Dataset records »
::::

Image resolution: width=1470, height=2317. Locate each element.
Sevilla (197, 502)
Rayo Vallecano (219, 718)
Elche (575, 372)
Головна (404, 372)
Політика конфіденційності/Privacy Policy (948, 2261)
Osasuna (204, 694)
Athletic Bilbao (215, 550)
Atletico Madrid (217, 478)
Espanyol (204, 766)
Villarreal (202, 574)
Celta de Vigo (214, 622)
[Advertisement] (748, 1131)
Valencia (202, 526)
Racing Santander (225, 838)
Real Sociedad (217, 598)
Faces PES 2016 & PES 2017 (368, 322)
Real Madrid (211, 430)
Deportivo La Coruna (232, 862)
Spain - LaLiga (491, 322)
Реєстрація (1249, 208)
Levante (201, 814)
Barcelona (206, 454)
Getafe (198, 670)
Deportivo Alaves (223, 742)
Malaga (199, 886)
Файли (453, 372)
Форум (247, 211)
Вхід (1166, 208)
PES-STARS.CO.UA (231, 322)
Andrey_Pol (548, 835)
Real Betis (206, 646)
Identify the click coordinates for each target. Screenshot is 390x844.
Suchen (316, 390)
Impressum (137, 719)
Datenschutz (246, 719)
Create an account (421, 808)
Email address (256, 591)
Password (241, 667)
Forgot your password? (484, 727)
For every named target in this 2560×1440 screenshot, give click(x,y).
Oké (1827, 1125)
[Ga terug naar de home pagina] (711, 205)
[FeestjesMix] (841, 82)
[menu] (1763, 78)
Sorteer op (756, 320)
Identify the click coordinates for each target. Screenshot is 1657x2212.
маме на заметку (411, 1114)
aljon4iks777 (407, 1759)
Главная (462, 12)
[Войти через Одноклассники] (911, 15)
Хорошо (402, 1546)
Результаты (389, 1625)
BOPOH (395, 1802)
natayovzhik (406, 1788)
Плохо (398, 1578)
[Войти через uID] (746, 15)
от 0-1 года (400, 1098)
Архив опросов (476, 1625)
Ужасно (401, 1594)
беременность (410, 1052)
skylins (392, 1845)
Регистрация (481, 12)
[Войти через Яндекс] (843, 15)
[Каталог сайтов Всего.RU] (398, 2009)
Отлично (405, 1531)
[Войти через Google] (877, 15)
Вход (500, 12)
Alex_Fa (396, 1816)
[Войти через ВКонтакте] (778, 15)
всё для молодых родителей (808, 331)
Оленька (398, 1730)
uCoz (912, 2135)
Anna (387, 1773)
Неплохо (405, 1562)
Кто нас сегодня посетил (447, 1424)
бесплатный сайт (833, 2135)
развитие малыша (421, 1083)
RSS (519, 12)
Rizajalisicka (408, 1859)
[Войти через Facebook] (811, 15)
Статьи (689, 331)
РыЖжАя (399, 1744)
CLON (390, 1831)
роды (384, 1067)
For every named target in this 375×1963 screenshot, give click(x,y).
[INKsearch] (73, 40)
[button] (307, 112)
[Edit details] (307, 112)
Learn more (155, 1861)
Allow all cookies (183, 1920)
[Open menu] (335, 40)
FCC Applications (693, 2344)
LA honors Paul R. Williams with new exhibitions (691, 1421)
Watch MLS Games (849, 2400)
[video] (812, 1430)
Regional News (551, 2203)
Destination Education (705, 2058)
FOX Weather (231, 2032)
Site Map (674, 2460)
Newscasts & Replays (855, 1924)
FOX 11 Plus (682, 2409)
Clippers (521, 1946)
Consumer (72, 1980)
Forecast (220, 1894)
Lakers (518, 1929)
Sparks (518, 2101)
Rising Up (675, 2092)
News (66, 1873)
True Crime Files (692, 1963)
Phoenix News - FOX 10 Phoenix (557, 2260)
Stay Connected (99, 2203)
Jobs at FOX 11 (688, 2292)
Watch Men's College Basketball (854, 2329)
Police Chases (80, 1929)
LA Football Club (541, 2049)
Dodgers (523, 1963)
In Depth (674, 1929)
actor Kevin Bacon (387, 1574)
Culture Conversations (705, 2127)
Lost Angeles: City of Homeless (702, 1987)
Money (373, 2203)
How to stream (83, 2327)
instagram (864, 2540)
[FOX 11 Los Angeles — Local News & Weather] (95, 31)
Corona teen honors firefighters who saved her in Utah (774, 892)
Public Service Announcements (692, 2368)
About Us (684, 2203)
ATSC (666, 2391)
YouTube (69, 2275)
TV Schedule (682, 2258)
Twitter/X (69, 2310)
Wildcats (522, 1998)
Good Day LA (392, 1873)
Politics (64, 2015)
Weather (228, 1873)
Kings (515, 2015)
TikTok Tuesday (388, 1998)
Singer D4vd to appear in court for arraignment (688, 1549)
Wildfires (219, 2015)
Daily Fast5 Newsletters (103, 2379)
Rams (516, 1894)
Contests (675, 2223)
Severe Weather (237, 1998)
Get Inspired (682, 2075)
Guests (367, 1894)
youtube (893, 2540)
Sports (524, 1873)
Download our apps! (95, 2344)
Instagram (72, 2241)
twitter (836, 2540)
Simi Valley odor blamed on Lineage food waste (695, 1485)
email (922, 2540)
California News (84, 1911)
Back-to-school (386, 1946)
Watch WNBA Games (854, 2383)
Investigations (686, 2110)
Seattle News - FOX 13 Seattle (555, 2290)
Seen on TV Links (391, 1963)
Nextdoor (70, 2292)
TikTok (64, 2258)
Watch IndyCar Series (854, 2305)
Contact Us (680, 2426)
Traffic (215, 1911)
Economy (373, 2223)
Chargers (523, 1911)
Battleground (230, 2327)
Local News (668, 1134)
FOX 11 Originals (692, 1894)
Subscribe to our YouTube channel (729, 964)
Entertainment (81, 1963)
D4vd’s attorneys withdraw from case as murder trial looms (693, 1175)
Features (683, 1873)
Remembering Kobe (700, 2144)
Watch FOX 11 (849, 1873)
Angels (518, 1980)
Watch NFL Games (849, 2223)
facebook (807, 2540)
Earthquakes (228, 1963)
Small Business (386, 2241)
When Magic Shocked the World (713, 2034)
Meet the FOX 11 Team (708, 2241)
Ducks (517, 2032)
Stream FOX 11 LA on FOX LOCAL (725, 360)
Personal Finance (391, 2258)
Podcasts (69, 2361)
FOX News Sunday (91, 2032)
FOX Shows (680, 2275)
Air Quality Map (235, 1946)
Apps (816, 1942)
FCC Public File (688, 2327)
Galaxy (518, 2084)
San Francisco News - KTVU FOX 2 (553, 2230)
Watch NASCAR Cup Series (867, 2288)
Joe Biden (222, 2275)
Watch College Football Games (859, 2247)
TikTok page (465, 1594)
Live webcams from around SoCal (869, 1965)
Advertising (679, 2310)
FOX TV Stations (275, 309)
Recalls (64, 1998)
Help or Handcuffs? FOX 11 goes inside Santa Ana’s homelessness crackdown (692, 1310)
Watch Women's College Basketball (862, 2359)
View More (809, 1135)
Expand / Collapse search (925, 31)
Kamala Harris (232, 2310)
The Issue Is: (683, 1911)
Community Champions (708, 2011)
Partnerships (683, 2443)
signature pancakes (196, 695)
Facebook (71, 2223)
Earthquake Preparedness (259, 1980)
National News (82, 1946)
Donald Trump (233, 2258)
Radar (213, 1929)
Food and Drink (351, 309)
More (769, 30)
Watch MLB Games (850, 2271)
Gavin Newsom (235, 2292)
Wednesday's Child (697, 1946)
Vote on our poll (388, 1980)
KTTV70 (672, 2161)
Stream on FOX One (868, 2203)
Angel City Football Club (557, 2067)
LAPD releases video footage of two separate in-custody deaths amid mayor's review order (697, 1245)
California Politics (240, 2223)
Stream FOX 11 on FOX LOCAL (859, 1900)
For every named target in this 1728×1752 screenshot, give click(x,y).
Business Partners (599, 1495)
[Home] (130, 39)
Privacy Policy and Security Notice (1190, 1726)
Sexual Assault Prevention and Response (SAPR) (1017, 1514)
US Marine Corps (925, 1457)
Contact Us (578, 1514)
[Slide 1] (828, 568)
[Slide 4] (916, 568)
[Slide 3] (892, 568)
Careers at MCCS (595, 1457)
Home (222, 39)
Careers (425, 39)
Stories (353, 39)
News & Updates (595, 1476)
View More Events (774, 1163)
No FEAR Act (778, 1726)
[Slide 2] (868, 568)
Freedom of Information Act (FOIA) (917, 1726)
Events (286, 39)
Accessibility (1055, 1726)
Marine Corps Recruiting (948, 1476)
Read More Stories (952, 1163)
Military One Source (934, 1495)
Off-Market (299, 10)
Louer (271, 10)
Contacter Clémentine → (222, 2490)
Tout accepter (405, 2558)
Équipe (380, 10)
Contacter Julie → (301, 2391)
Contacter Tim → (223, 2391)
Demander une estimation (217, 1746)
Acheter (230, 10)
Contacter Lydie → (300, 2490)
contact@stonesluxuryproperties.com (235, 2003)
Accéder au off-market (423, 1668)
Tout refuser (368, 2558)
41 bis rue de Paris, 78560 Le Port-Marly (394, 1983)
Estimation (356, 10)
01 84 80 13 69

::::

Problem »
Repeat word for word the lines running from the line containing "Stream FOX 11 on FOX LOCAL (859, 1900)" to the end of the entries above, inclusive.

Response area »
Stream FOX 11 on FOX LOCAL (859, 1900)
For every named target in this 1728×1752 screenshot, give click(x,y).
Business Partners (599, 1495)
[Home] (130, 39)
Privacy Policy and Security Notice (1190, 1726)
Sexual Assault Prevention and Response (SAPR) (1017, 1514)
US Marine Corps (925, 1457)
Contact Us (578, 1514)
[Slide 1] (828, 568)
[Slide 4] (916, 568)
[Slide 3] (892, 568)
Careers at MCCS (595, 1457)
Home (222, 39)
Careers (425, 39)
Stories (353, 39)
News & Updates (595, 1476)
View More Events (774, 1163)
No FEAR Act (778, 1726)
[Slide 2] (868, 568)
Freedom of Information Act (FOIA) (917, 1726)
Events (286, 39)
Accessibility (1055, 1726)
Marine Corps Recruiting (948, 1476)
Read More Stories (952, 1163)
Military One Source (934, 1495)
Off-Market (299, 10)
Louer (271, 10)
Contacter Clémentine → (222, 2490)
Tout accepter (405, 2558)
Équipe (380, 10)
Contacter Julie → (301, 2391)
Contacter Tim → (223, 2391)
Demander une estimation (217, 1746)
Acheter (230, 10)
Contacter Lydie → (300, 2490)
contact@stonesluxuryproperties.com (235, 2003)
Accéder au off-market (423, 1668)
Tout refuser (368, 2558)
41 bis rue de Paris, 78560 Le Port-Marly (394, 1983)
Estimation (356, 10)
01 84 80 13 69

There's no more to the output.